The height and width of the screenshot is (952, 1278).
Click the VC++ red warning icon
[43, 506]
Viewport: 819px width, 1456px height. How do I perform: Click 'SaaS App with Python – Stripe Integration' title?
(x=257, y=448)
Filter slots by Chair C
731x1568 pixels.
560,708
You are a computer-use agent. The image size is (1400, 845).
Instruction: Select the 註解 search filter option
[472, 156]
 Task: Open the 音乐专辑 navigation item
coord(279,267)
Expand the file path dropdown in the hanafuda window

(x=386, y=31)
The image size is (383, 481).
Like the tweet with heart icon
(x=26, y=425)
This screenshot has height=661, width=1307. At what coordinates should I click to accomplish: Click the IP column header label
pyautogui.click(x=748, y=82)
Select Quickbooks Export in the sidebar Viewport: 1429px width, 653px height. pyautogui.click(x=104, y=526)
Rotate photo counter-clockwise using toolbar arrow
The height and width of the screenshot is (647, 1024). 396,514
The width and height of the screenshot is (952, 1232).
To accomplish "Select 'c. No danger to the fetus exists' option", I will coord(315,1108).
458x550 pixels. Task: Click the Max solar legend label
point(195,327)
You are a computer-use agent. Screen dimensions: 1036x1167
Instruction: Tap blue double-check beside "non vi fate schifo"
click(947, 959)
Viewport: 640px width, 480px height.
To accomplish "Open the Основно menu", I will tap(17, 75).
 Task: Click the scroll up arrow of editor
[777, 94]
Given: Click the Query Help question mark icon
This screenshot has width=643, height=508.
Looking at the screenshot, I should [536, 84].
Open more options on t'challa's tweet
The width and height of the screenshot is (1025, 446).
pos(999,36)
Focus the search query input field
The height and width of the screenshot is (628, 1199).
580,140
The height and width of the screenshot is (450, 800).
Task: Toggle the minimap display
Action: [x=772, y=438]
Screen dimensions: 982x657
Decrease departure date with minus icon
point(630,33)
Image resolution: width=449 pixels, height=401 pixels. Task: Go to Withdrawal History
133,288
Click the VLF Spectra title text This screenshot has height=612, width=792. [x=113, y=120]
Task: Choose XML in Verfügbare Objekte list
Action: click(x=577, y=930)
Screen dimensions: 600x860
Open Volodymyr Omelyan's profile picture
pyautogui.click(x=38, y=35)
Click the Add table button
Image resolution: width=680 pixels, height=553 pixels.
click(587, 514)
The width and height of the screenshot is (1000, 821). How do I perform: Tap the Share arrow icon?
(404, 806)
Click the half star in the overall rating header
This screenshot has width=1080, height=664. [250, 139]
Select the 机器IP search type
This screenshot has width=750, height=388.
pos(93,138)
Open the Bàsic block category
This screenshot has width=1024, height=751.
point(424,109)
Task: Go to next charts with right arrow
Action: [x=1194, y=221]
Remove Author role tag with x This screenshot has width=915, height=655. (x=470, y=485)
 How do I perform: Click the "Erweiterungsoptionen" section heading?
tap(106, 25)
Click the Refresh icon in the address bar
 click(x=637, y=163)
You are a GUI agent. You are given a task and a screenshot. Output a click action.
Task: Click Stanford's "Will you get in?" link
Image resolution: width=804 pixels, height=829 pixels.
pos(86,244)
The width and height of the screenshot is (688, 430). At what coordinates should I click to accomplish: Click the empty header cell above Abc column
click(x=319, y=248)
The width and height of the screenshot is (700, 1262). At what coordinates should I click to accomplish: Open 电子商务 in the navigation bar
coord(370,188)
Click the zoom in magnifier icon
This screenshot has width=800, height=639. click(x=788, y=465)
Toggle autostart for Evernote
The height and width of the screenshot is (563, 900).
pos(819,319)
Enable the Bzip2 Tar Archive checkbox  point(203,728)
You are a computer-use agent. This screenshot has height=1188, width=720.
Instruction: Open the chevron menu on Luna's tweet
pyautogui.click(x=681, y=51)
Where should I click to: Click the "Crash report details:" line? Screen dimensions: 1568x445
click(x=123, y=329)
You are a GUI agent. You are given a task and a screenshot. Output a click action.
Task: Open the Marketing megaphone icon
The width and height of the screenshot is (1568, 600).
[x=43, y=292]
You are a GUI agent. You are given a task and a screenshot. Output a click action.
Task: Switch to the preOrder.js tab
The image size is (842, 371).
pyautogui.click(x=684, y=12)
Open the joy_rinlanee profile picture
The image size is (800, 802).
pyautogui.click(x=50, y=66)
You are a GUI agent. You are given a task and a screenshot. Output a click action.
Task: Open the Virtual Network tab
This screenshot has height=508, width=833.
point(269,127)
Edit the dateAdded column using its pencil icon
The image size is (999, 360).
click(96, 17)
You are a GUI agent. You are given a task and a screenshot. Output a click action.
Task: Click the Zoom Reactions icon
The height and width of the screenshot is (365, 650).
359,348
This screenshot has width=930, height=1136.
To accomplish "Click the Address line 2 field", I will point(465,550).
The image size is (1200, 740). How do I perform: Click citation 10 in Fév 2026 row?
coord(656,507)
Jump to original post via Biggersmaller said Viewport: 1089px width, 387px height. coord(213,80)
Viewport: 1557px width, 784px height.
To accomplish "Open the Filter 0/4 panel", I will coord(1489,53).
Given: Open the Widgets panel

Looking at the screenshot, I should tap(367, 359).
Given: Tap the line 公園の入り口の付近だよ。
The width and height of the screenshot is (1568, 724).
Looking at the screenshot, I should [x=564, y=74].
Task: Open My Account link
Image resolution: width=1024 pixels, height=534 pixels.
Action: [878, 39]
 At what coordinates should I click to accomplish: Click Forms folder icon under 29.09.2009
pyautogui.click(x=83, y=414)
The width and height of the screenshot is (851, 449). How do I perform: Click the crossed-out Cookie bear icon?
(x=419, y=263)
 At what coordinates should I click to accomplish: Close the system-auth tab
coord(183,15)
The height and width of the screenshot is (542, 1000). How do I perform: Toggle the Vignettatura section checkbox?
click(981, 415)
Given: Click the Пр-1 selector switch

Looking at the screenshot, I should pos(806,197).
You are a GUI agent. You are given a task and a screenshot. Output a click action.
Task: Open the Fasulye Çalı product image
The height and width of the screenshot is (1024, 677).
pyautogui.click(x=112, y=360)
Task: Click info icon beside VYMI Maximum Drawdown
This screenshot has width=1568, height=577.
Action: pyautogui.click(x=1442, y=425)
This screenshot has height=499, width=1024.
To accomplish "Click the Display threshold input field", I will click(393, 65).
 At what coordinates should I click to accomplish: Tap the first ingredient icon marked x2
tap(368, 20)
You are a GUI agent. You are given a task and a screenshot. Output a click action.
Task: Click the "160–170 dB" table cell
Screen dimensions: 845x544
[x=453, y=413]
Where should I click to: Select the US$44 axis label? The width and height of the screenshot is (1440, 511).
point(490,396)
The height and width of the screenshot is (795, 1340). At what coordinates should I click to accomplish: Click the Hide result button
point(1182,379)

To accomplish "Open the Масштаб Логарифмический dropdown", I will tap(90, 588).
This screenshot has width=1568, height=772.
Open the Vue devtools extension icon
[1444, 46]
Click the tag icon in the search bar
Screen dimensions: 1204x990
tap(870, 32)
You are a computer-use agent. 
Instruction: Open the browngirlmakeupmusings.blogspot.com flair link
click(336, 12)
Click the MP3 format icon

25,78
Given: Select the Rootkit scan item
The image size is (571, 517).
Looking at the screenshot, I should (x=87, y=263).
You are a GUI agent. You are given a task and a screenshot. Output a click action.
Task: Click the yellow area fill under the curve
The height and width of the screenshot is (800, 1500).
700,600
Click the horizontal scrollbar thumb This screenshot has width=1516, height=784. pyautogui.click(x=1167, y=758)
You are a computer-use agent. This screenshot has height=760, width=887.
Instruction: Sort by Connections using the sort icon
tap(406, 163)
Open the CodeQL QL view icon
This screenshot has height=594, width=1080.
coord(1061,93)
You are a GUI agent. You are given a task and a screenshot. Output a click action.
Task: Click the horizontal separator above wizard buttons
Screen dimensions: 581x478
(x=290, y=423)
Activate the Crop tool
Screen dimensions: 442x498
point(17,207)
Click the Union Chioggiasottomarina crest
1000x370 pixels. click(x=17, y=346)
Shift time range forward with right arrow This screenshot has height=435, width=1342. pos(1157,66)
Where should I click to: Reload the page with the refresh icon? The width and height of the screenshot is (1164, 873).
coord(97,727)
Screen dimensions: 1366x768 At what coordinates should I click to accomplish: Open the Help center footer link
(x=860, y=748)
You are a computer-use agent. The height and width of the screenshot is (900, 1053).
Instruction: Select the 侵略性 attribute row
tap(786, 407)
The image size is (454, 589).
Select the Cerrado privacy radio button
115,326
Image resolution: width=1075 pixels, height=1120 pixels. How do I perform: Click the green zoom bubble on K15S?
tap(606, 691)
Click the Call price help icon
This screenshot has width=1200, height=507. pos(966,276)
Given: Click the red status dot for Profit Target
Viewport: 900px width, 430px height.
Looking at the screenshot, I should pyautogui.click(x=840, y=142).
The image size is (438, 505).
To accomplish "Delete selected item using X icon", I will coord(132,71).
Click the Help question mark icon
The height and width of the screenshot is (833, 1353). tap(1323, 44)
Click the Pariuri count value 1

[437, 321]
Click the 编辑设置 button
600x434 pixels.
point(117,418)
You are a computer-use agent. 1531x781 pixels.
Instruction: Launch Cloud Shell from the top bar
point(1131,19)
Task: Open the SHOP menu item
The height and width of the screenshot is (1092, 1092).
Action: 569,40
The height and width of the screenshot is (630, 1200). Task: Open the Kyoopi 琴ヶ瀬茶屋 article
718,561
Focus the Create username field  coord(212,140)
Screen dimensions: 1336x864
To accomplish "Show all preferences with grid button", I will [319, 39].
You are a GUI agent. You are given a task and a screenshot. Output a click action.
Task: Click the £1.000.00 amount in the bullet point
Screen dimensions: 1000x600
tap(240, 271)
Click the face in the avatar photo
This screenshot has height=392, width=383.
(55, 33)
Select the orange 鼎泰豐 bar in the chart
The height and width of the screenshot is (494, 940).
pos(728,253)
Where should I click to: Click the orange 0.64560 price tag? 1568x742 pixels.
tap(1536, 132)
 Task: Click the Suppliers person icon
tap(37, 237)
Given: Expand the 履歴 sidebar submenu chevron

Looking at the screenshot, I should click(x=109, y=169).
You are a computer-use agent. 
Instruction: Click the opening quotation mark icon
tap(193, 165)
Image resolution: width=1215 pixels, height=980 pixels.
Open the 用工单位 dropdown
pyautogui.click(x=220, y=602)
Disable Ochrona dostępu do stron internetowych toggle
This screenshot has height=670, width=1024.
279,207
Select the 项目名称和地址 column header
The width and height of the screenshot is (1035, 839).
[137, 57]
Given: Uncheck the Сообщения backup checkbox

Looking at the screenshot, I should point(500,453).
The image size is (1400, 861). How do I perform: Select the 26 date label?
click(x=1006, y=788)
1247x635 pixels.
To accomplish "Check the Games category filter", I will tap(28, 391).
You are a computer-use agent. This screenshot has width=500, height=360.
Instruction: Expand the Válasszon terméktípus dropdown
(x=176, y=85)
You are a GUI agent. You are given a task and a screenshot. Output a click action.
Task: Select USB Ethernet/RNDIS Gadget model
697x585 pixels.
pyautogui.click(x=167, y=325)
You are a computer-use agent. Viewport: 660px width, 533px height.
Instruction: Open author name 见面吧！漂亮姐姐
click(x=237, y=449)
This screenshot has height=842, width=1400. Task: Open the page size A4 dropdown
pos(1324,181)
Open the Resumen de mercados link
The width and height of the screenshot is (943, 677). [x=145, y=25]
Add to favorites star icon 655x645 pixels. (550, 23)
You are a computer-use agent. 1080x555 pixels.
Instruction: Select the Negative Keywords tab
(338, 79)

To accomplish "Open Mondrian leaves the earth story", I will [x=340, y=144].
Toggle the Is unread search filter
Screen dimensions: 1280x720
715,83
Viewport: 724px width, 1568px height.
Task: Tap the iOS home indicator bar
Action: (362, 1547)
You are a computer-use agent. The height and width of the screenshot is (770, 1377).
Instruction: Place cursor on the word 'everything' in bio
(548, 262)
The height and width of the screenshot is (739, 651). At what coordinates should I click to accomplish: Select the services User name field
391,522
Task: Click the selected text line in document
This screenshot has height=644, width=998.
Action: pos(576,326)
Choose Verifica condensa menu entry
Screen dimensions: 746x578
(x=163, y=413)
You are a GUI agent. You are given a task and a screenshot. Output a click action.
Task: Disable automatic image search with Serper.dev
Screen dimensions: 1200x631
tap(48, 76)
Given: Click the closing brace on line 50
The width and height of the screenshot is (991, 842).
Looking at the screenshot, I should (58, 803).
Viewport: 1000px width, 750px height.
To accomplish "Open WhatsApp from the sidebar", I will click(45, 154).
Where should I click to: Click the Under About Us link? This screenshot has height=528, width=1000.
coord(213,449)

------------------------------------------------------------

- WORK TO COMPLETE -
Look through the records and gather each line with the word "selected".

- FINISHED TASK -
To accomplish "Delete selected item using X icon", I will coord(132,71).
Task: Click the selected text line in document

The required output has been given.